The search was carried out by a team from the Revenue Commissioners’ HQ in Dublin on Tuesday, when it is understood they spent several hours searching through documentation and files at Mr Lowry’s home near Holycross in north Tipperary.
A Revenue Commissioners spokeswoman said they were prohibited under section 851 A of the Taxes Consolidation Act from commenting on individual cases.
It is understood the team had difficulty accessing Mr Lowry’s gated property at Gleanree about 1km from Holycross but they gained entry when a housekeeper opened the gates to allow another staff member on to the property.
The team was accompanied by a member of An Garda Síochána to ensure there were no difficulties in executing the warrant, but gardaí have no involvement in the investigation, The Irish Times understands.
It is understood that officials from the Revenue also carried out a search of business premises in Dublin again under warrant on Tuesday as part of the same investigation.
Mr Lowry could not be contacted for comment yesterday on the search.
At about lunch hour, however, Mr Lowry ordered two reporters off his property and refused to talk to them after they ventured on to the holding when the high-security gates opened.

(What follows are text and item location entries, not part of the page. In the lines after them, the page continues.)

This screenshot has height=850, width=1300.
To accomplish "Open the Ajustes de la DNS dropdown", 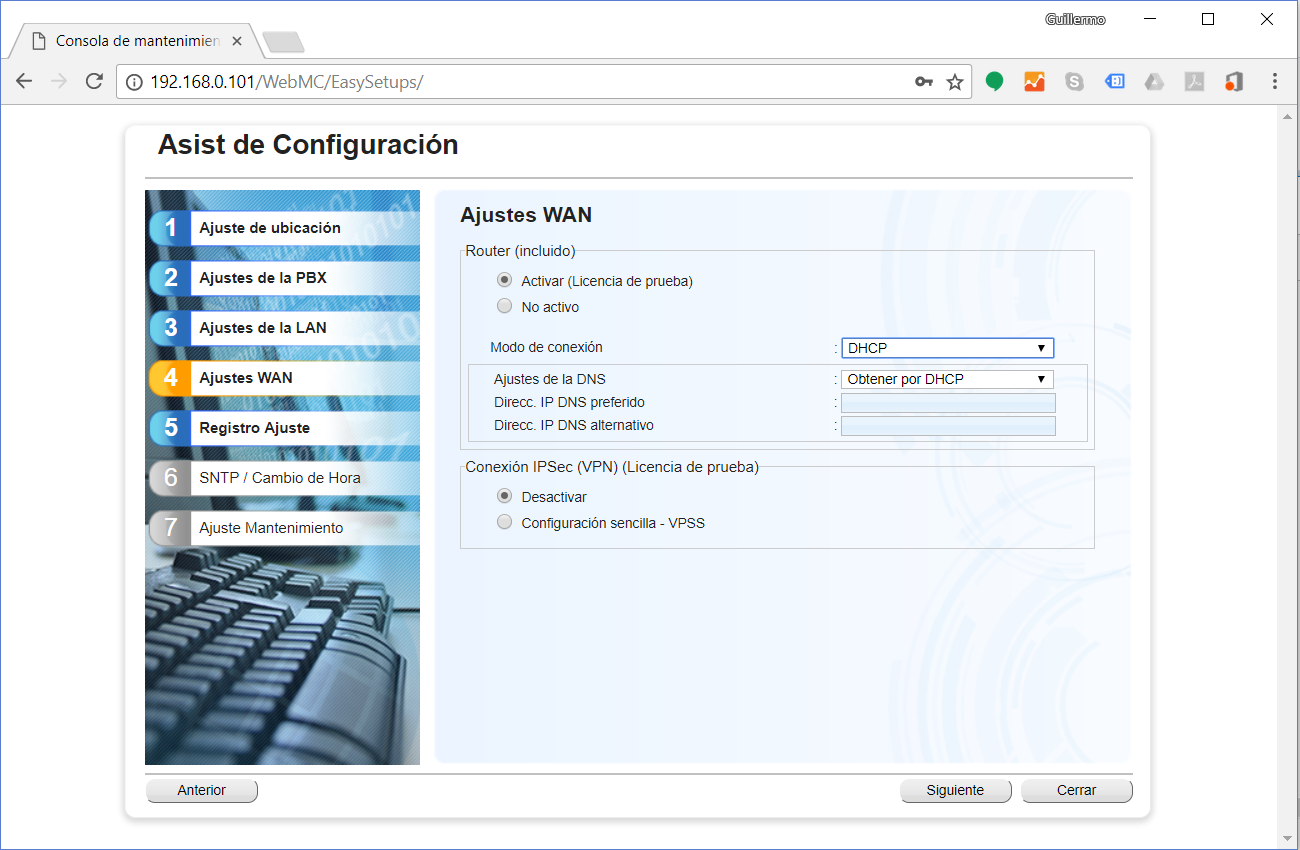I will (946, 379).
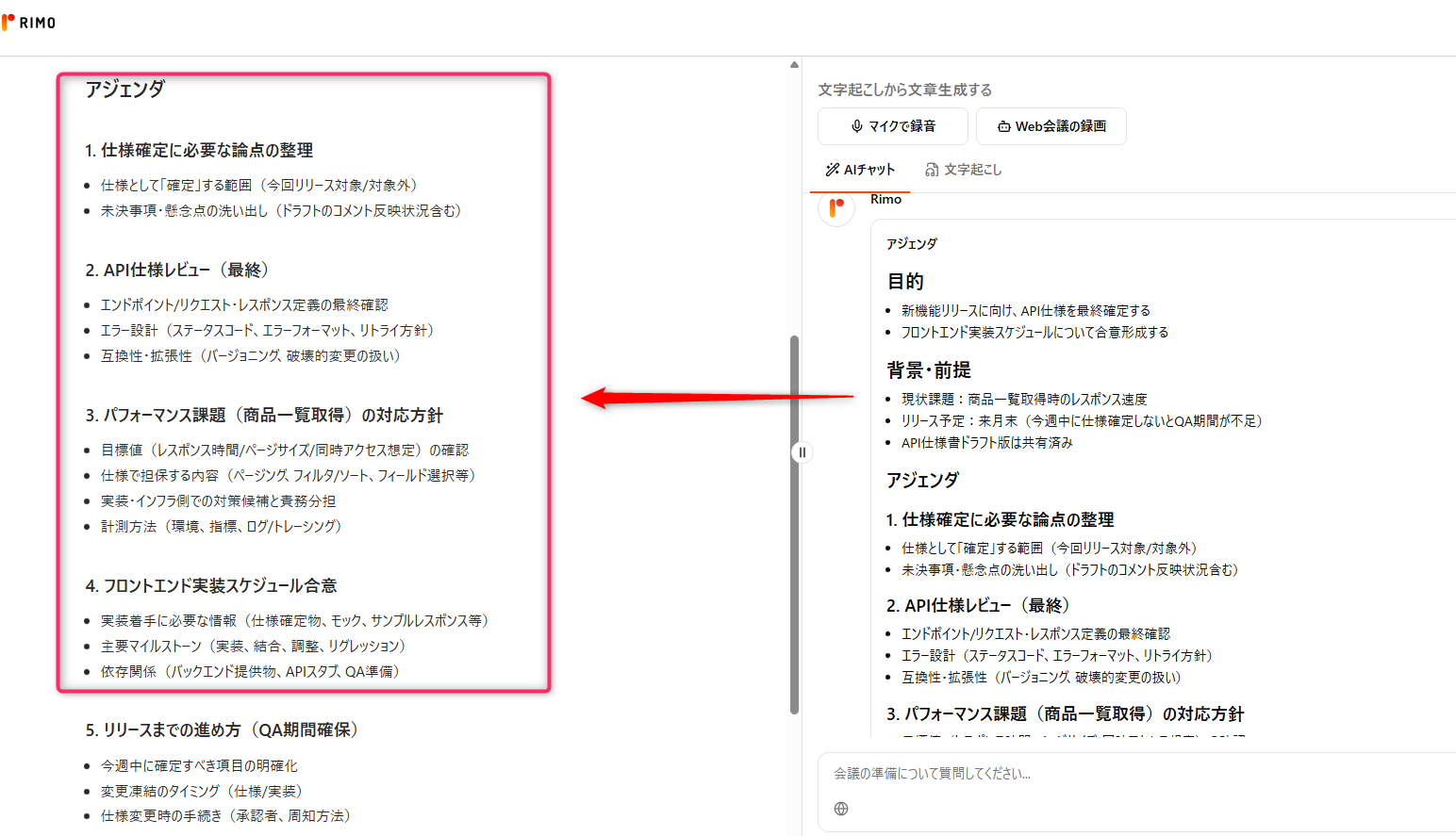Screen dimensions: 1456x836
Task: Click the Rimo orange mark above the chat reply
Action: 836,208
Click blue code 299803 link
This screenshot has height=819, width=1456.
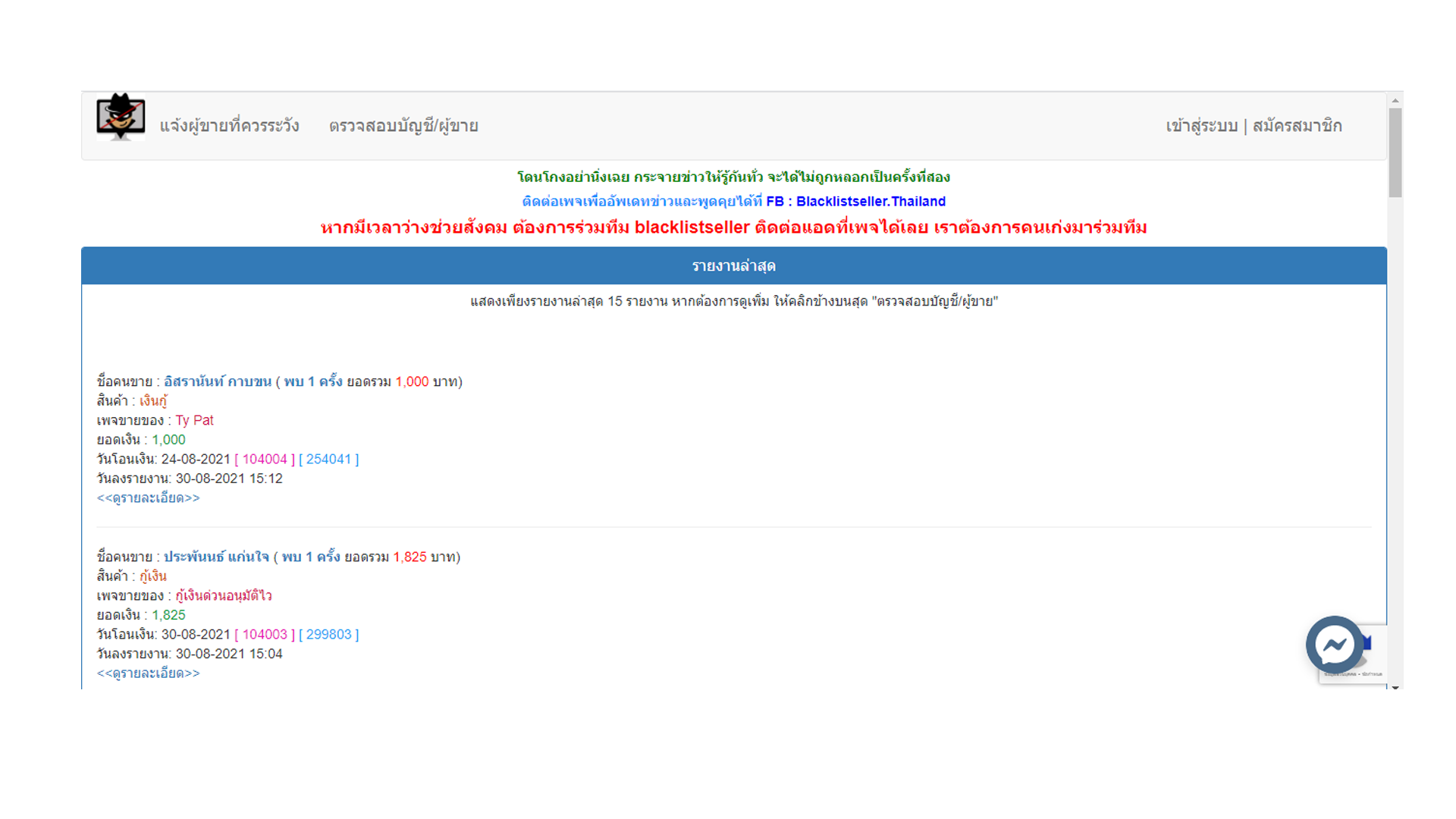pyautogui.click(x=328, y=635)
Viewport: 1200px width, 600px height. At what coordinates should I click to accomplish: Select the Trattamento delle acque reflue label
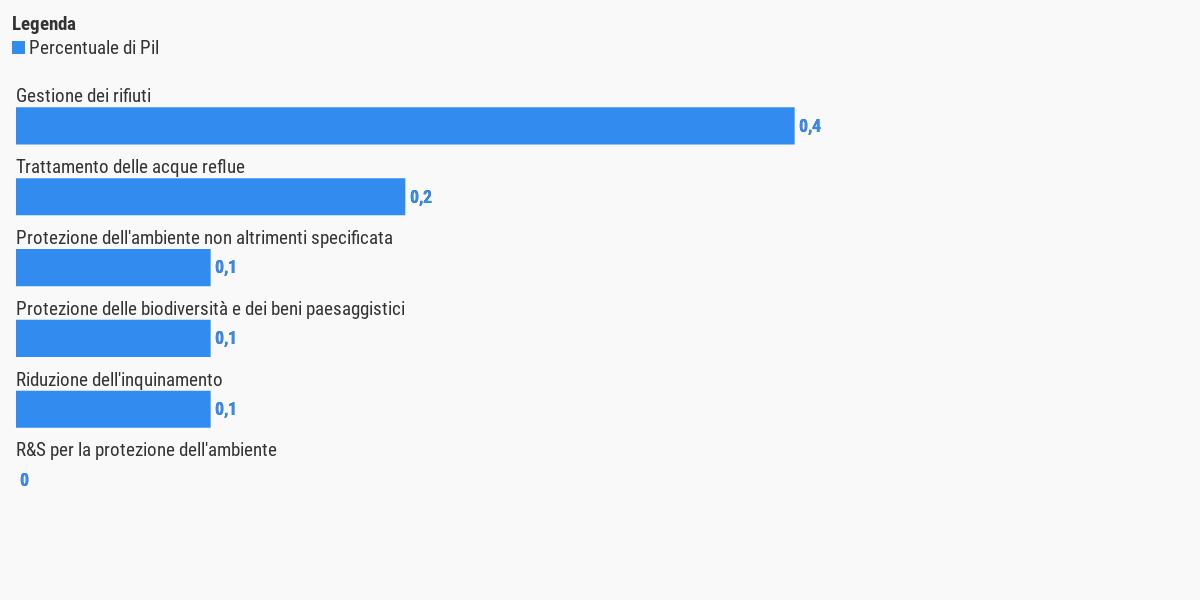pos(130,167)
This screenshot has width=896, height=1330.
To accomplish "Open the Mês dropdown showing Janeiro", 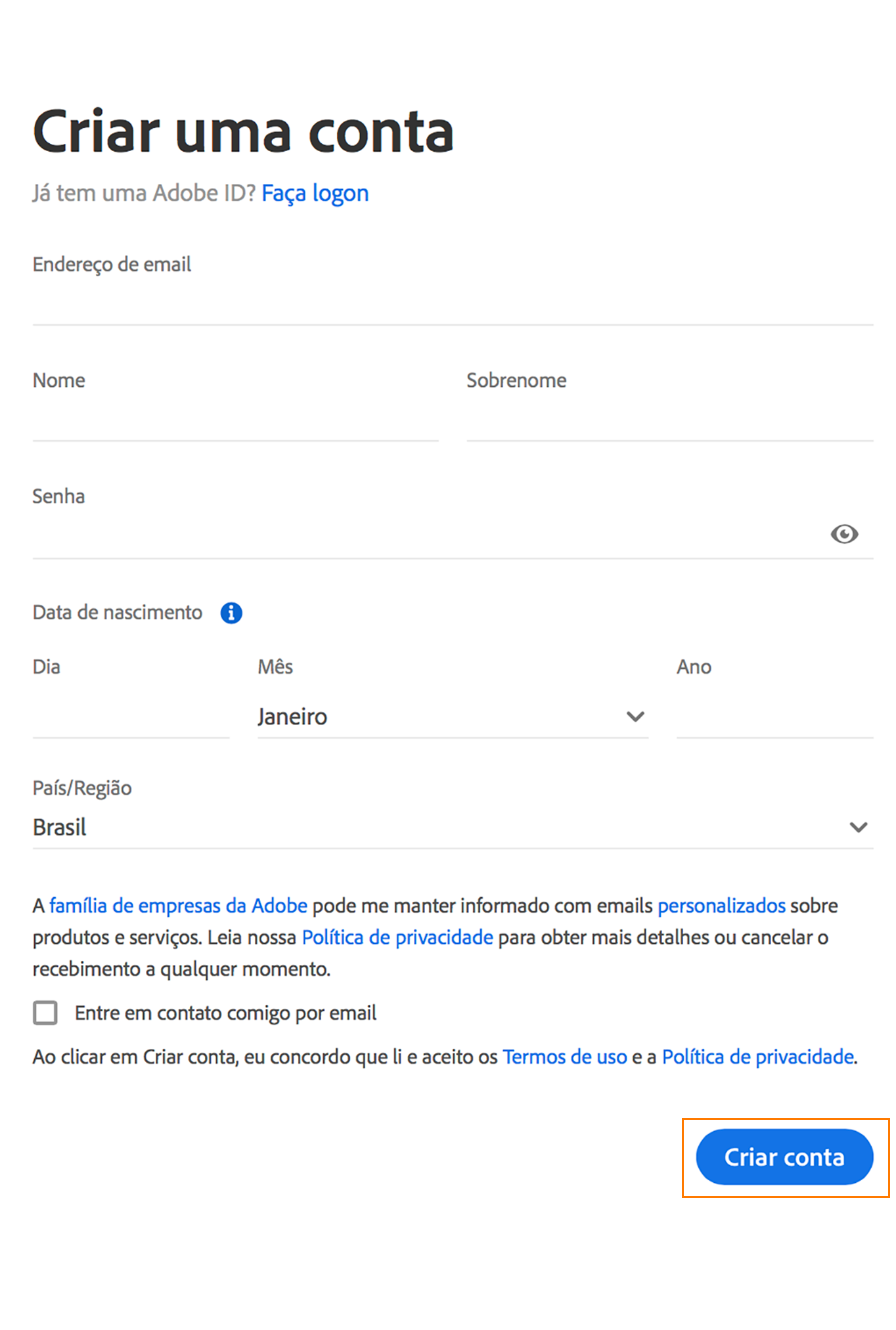I will [452, 717].
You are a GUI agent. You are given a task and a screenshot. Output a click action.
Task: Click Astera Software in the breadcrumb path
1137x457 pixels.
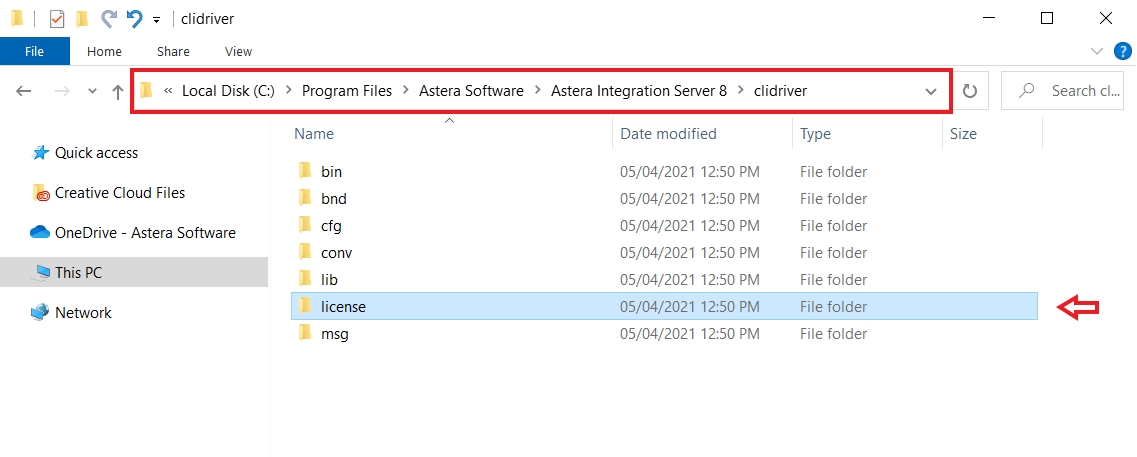(473, 91)
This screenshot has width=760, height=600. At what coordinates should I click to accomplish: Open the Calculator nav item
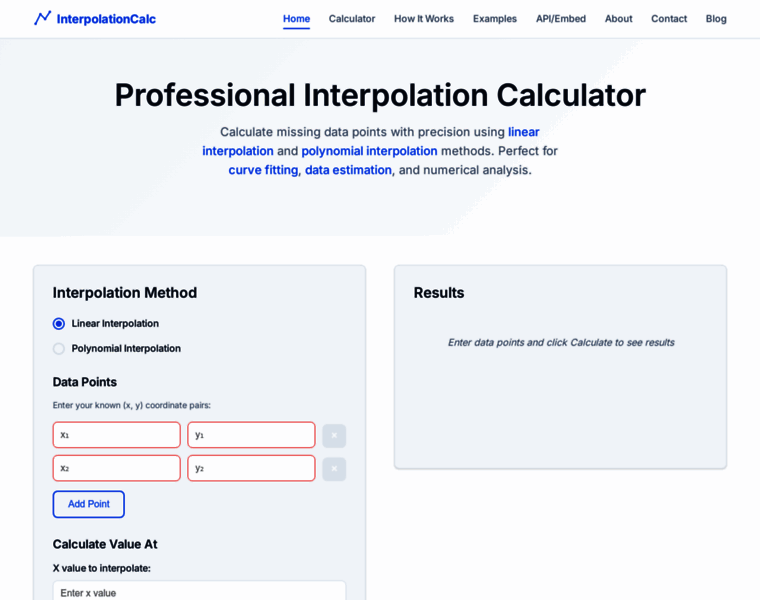[x=352, y=18]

There was little sign of activity yesterday at the substantial property, where a line of leafy beech and sycamore trees shield the house from the roadside.
The electronic gates, set into two limestone pillars, remained shut.
A former Fine Gael minister who resigned from cabinet in 1996 following revelations about his business affairs, Mr Lowry later quit the parliamentary party in 1997 to become an Independent.
He has been re-elected as an Independent at subsequent elections.